Both Twitter and Facebook published details on Monday about a “significant state-backed information operation” on their platforms that targeted pro-democracy protesters in Hong Kong.
Nearly 1,000 accounts originating from China were deleted from Twitter after they were found to be deliberately attempting to sow political discord in Hong Kong and undermine the legitimacy of the protests.
“We want to protect healthy discourse and open conversation,” Twitter said in a post outlining the new policy.
“To that end, we believe that there is a difference between engaging in conversation with accounts you choose to follow and the content you see from advertisers in your Twitter experience which may be from accounts you’re not currently following.”
Any affected accounts will still be able to use Twitter to post any unpaid content and engage with followers.

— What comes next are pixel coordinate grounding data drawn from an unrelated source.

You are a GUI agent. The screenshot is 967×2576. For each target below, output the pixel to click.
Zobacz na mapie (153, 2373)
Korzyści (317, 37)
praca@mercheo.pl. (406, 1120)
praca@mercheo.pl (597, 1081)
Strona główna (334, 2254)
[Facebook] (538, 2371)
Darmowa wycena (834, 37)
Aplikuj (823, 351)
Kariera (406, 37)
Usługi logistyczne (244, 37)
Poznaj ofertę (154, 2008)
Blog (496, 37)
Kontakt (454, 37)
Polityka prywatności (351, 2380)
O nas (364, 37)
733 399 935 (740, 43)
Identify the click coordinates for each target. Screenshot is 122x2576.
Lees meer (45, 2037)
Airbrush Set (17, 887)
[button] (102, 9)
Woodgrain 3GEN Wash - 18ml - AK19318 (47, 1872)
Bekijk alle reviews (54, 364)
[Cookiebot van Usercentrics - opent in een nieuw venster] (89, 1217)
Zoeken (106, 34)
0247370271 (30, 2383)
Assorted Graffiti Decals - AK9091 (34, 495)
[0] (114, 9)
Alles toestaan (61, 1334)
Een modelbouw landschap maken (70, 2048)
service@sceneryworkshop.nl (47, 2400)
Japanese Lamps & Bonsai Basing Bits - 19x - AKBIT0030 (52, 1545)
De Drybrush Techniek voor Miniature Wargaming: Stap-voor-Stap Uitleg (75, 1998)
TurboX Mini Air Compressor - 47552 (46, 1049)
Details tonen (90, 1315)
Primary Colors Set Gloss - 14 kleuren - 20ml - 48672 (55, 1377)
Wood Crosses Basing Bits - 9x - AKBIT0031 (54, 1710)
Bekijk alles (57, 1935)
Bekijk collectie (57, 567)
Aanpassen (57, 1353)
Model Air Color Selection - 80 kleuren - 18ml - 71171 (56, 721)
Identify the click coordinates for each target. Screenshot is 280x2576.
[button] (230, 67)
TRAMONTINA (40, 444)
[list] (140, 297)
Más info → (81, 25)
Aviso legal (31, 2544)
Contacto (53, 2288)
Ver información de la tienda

Twitter shared examples of state-backed accounts that were being used to disrupt the protests, with each infringing a range of violations.
The company’s platform manipulation policies define these violations as spam, coordinated activity, fake accounts, attributed activity and ban evasion.
One post by China Daily claimed that protesters were being financed by western interests, and a separate post claimed protesters were “crazy or taking benefits from the bad guys” for the disruption they were causing.
“It’s a complete violent behaviour, we don’t want you radical people in Hong Kong,” the post continues. “Just get out of here!”